Add post-export corpus maintenance pipeline

Adds four new orchestration scripts that operate on an already-built
facesets_swap_ready/ to clean it up over time:

- filter_occlusions.py + clip_worker.py: CLIP zero-shot mask + sunglasses
  filter (open_clip ViT-L-14/dfn2b_s39b). WSL stages, Windows DML scores
  via new C:\clip_dml_venv. Image-level threshold 0.7; faceset-level
  quarantine at 40% domain dominance.

- consolidate_facesets.py: duplicate-identity merger using complete-linkage
  centroid clustering on cached arcface embeddings. Single-linkage chains
  catastrophically (60-faceset clusters with min sim < 0); complete-linkage
  guarantees within-group sim >= edge.

- age_extend_001.py: slots newly-added PNGs into existing era buckets of
  faceset_001 using the same anchor-fragment rule as age_split_001.py
  (dist <= 0.40 AND |year_delta| <= 5). Anchors not re-centered.

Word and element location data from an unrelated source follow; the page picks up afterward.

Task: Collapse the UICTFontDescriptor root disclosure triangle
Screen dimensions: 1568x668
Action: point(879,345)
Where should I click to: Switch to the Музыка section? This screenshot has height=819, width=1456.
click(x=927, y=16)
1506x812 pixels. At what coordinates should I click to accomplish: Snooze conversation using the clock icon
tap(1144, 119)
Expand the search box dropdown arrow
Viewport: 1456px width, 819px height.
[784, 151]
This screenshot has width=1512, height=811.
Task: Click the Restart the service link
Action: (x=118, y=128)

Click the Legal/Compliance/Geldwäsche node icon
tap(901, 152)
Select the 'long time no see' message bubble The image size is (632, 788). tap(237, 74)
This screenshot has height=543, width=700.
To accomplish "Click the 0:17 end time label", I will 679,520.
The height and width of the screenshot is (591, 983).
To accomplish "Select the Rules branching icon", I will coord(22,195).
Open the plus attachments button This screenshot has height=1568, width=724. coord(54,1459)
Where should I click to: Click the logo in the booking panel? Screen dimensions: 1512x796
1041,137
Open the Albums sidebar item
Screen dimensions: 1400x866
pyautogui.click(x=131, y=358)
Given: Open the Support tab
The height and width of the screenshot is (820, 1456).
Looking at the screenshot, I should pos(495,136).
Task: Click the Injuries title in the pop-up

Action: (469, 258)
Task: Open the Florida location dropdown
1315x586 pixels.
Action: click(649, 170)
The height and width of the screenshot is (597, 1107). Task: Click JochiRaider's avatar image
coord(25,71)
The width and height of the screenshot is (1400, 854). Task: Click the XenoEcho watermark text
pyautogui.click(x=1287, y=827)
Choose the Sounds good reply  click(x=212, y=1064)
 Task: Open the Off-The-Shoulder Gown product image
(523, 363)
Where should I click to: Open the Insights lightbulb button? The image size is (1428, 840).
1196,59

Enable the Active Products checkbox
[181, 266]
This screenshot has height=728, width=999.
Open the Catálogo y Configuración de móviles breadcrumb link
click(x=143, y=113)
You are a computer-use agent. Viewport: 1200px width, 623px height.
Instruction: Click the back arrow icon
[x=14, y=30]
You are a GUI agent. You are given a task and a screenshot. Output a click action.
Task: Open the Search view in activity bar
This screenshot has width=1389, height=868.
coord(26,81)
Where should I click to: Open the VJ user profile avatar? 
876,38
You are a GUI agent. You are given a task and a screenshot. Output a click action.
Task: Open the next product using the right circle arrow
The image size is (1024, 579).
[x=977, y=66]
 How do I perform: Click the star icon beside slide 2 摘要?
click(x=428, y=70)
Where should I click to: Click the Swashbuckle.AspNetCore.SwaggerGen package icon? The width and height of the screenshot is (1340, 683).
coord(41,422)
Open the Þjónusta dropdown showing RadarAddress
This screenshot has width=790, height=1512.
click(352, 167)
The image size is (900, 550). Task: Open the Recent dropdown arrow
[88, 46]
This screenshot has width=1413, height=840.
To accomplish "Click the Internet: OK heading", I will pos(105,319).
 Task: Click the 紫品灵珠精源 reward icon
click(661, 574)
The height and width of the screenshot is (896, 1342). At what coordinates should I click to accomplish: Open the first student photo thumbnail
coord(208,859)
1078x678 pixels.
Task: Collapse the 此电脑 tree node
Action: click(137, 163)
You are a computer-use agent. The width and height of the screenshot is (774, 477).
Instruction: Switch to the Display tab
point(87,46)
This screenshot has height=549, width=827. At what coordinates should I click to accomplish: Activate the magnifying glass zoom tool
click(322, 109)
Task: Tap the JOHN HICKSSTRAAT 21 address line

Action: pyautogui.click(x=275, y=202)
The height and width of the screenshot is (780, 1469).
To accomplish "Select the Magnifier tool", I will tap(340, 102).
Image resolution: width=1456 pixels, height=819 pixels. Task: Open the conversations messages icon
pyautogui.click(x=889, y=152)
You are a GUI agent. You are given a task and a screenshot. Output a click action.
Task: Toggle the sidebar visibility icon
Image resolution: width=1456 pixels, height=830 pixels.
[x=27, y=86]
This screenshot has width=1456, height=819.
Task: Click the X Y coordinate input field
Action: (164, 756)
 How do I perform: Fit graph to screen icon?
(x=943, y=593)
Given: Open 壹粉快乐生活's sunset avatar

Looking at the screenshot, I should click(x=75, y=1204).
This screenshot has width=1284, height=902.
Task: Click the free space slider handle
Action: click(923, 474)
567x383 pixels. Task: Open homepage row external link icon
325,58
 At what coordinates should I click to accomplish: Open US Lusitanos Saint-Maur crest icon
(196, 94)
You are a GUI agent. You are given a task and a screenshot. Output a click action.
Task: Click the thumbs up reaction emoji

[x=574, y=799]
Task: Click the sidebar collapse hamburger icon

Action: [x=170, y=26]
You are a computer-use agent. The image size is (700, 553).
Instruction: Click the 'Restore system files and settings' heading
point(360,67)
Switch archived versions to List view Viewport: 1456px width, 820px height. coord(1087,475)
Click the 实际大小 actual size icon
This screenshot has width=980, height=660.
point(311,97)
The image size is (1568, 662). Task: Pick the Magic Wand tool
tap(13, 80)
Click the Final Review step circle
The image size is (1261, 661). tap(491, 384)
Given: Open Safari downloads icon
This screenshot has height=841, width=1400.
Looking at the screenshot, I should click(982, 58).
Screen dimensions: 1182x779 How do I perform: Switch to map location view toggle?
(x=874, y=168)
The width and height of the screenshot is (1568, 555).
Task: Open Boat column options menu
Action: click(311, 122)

- dedup_optimize.py + multiface_worker.py: corpus-wide cleanup with three
  passes — cross-family SHA256 byte-dedup (preserves intra-family era
  duplication), within-faceset near-dup at sim >= 0.95, and a multi-face
  audit (the load-bearing roop invariant). Multi-face worker hits ~19 img/s
  on AMD Vega — ~7x embed_worker because input is 512x512 crops.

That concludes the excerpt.